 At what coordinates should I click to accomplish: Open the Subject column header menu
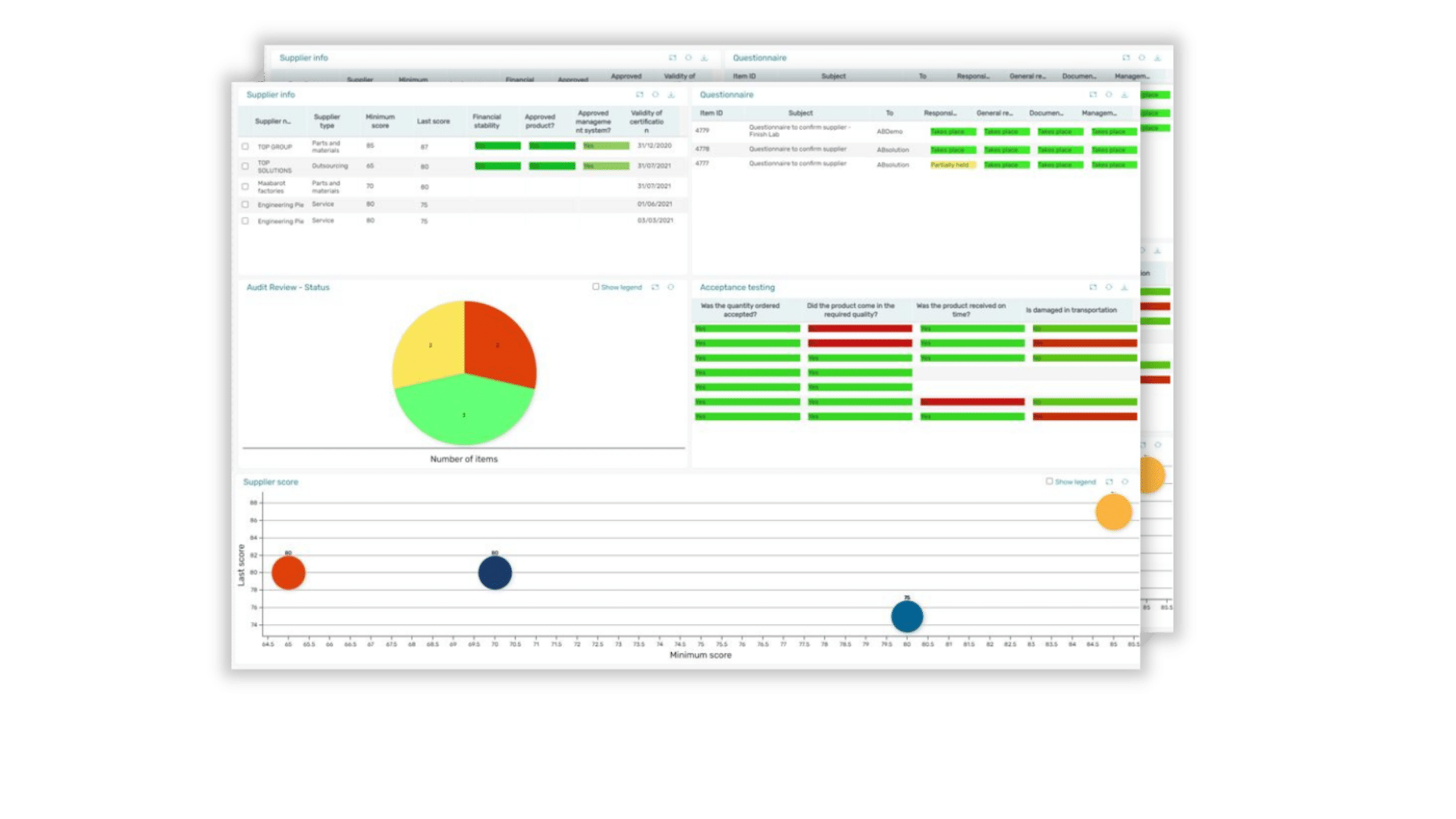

...

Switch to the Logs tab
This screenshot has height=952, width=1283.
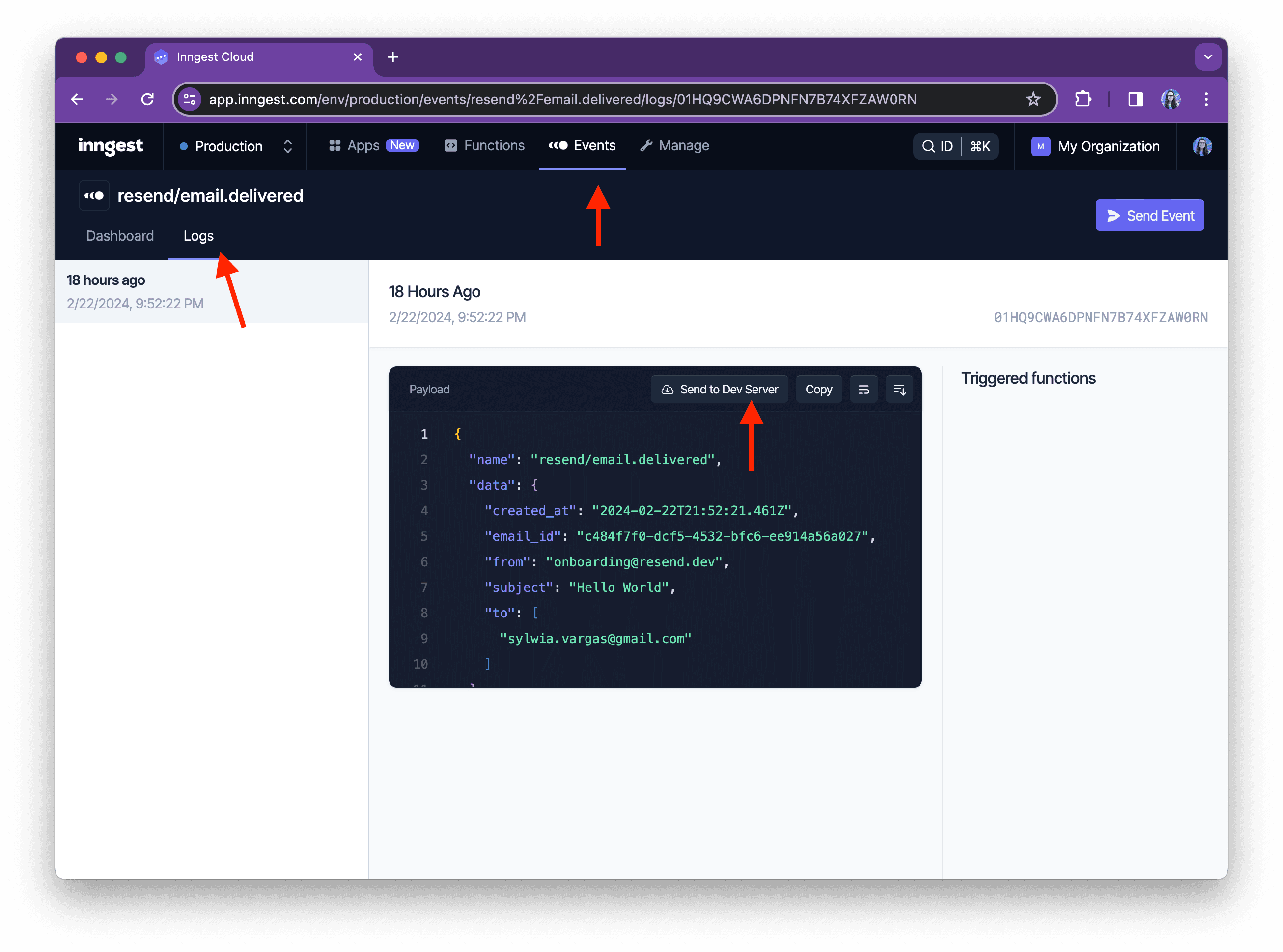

---

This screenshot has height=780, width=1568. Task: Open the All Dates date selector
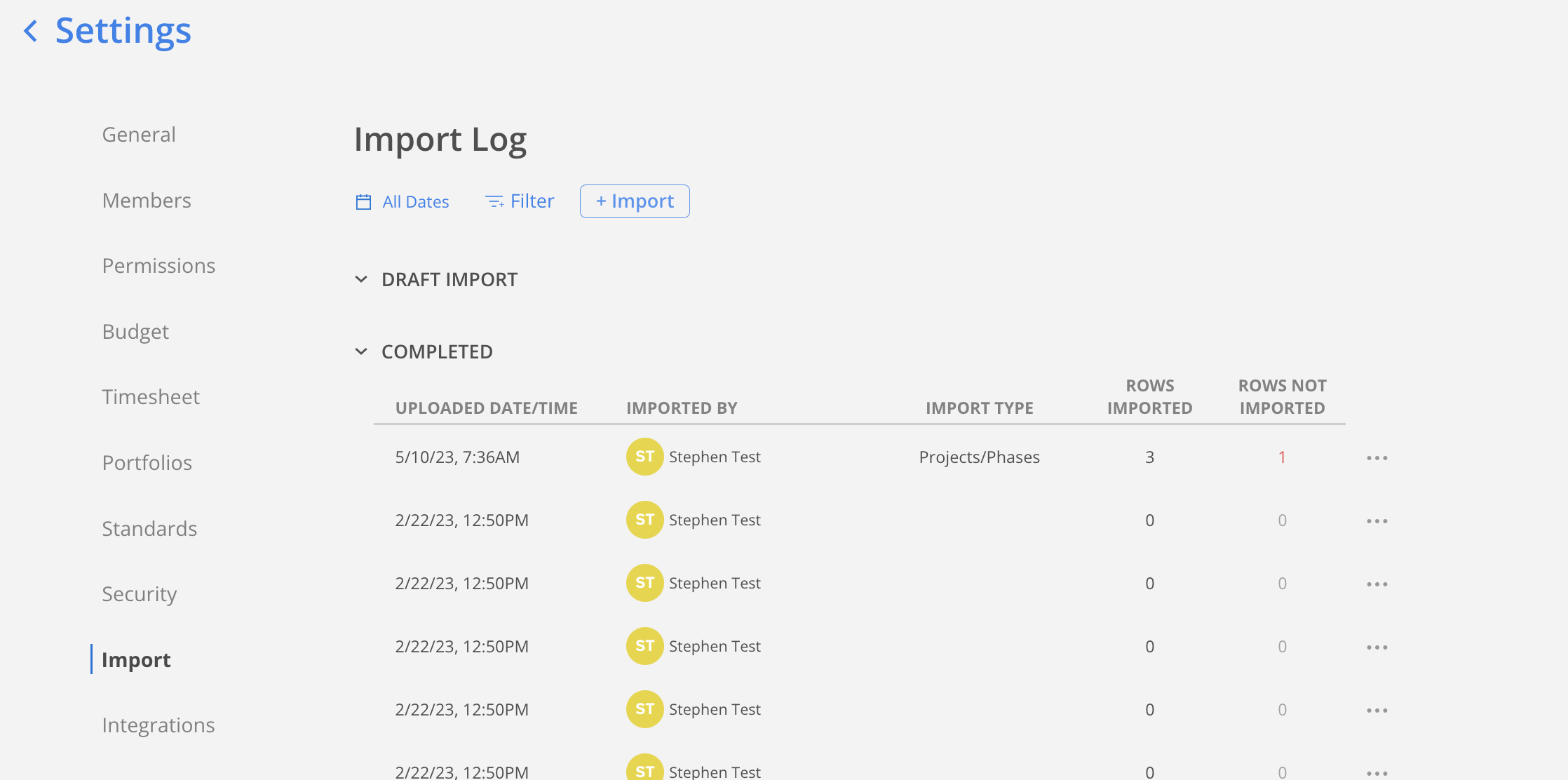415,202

• _WHAT THE TASK ASKS_: Look in the material above for the line with "Switch to the Logs tab" and the line with "This screenshot has height=952, width=1283.", and transcribe exactly those lines and all lines between them, nothing more.

• _EXERCISE SOLUTION_:
Switch to the Logs tab
This screenshot has height=952, width=1283.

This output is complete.